Work instructions:
Return the records exactly as they are.

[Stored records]

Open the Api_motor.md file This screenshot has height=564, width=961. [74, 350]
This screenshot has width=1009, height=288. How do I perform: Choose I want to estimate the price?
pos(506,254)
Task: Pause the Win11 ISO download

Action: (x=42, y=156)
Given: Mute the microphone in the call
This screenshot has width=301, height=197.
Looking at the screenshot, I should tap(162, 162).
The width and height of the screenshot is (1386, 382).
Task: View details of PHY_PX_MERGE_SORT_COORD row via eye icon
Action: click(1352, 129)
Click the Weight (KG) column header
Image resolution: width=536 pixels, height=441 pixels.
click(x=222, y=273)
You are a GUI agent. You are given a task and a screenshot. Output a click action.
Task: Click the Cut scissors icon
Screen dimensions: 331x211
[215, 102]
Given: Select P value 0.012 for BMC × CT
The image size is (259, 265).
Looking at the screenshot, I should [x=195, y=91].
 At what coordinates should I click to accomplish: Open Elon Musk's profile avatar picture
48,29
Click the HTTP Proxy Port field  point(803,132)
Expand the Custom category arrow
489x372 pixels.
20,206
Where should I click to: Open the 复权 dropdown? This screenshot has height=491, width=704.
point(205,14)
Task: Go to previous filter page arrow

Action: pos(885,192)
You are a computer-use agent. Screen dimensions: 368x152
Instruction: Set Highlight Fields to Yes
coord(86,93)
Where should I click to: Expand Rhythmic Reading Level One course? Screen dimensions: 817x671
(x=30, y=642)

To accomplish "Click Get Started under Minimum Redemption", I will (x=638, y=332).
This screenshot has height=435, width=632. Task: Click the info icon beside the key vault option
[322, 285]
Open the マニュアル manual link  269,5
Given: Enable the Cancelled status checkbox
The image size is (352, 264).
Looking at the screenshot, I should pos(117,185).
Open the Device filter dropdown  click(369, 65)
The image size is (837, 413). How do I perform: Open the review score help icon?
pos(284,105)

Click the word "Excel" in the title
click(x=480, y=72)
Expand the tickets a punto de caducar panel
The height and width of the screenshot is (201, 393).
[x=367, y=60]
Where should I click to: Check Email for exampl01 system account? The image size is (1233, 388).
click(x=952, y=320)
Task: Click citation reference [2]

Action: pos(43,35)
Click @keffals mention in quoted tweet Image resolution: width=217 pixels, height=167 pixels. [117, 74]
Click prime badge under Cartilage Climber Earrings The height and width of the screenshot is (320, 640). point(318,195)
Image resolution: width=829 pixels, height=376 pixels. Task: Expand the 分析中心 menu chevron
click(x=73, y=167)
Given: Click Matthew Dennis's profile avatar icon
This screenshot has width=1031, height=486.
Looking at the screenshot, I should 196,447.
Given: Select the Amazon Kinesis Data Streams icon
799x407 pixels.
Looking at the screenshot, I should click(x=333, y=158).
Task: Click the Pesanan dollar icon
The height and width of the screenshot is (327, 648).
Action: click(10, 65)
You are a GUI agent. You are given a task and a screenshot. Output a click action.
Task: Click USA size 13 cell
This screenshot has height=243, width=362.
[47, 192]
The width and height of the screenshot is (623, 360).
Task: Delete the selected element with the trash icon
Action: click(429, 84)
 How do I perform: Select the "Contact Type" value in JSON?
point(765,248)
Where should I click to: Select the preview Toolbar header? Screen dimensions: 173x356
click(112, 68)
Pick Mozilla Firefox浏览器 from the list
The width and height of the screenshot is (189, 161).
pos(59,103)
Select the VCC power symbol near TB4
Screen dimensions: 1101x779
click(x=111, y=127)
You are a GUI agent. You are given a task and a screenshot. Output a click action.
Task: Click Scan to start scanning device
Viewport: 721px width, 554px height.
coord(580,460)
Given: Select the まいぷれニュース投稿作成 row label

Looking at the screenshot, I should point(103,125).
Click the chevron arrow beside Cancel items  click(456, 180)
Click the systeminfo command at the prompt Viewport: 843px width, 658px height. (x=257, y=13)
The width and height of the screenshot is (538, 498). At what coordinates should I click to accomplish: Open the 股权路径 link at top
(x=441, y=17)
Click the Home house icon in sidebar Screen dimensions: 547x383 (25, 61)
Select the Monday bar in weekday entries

Finished task:
Open the Api_motor.md file This screenshot has height=564, width=961. [74, 350]
This screenshot has width=1009, height=288. How do I perform: Choose I want to estimate the price?
pos(506,254)
Task: Pause the Win11 ISO download

Action: (x=42, y=156)
Given: Mute the microphone in the call
This screenshot has width=301, height=197.
Looking at the screenshot, I should tap(162, 162).
The width and height of the screenshot is (1386, 382).
Task: View details of PHY_PX_MERGE_SORT_COORD row via eye icon
Action: click(1352, 129)
Click the Weight (KG) column header
Image resolution: width=536 pixels, height=441 pixels.
click(x=222, y=273)
You are a GUI agent. You are given a task and a screenshot. Output a click action.
Task: Click the Cut scissors icon
Screen dimensions: 331x211
[215, 102]
Given: Select P value 0.012 for BMC × CT
The image size is (259, 265).
Looking at the screenshot, I should [x=195, y=91].
 At what coordinates should I click to accomplish: Open Elon Musk's profile avatar picture
48,29
Click the HTTP Proxy Port field  point(803,132)
Expand the Custom category arrow
489x372 pixels.
20,206
Where should I click to: Open the 复权 dropdown? This screenshot has height=491, width=704.
point(205,14)
Task: Go to previous filter page arrow

Action: pos(885,192)
You are a computer-use agent. Screen dimensions: 368x152
Instruction: Set Highlight Fields to Yes
coord(86,93)
Where should I click to: Expand Rhythmic Reading Level One course? Screen dimensions: 817x671
(x=30, y=642)

To accomplish "Click Get Started under Minimum Redemption", I will (x=638, y=332).
This screenshot has height=435, width=632. Task: Click the info icon beside the key vault option
[322, 285]
Open the マニュアル manual link  269,5
Given: Enable the Cancelled status checkbox
The image size is (352, 264).
Looking at the screenshot, I should pos(117,185).
Open the Device filter dropdown  click(369, 65)
The image size is (837, 413). How do I perform: Open the review score help icon?
pos(284,105)

Click the word "Excel" in the title
click(x=480, y=72)
Expand the tickets a punto de caducar panel
The height and width of the screenshot is (201, 393).
[x=367, y=60]
Where should I click to: Check Email for exampl01 system account? The image size is (1233, 388).
click(x=952, y=320)
Task: Click citation reference [2]

Action: pos(43,35)
Click @keffals mention in quoted tweet Image resolution: width=217 pixels, height=167 pixels. [117, 74]
Click prime badge under Cartilage Climber Earrings The height and width of the screenshot is (320, 640). point(318,195)
Image resolution: width=829 pixels, height=376 pixels. Task: Expand the 分析中心 menu chevron
click(x=73, y=167)
Given: Click Matthew Dennis's profile avatar icon
This screenshot has width=1031, height=486.
Looking at the screenshot, I should 196,447.
Given: Select the Amazon Kinesis Data Streams icon
799x407 pixels.
Looking at the screenshot, I should click(x=333, y=158).
Task: Click the Pesanan dollar icon
The height and width of the screenshot is (327, 648).
Action: click(10, 65)
You are a GUI agent. You are given a task and a screenshot. Output a click action.
Task: Click USA size 13 cell
This screenshot has height=243, width=362.
[47, 192]
The width and height of the screenshot is (623, 360).
Task: Delete the selected element with the trash icon
Action: click(429, 84)
 How do I perform: Select the "Contact Type" value in JSON?
point(765,248)
Where should I click to: Select the preview Toolbar header? Screen dimensions: 173x356
click(112, 68)
Pick Mozilla Firefox浏览器 from the list
The width and height of the screenshot is (189, 161).
pos(59,103)
Select the VCC power symbol near TB4
Screen dimensions: 1101x779
click(x=111, y=127)
You are a GUI agent. You are given a task and a screenshot. Output a click action.
Task: Click Scan to start scanning device
Viewport: 721px width, 554px height.
coord(580,460)
Given: Select the まいぷれニュース投稿作成 row label

Looking at the screenshot, I should point(103,125).
Click the chevron arrow beside Cancel items  click(456, 180)
Click the systeminfo command at the prompt Viewport: 843px width, 658px height. (x=257, y=13)
The width and height of the screenshot is (538, 498). At what coordinates should I click to accomplish: Open the 股权路径 link at top
(x=441, y=17)
Click the Home house icon in sidebar Screen dimensions: 547x383 (25, 61)
Select the Monday bar in weekday entries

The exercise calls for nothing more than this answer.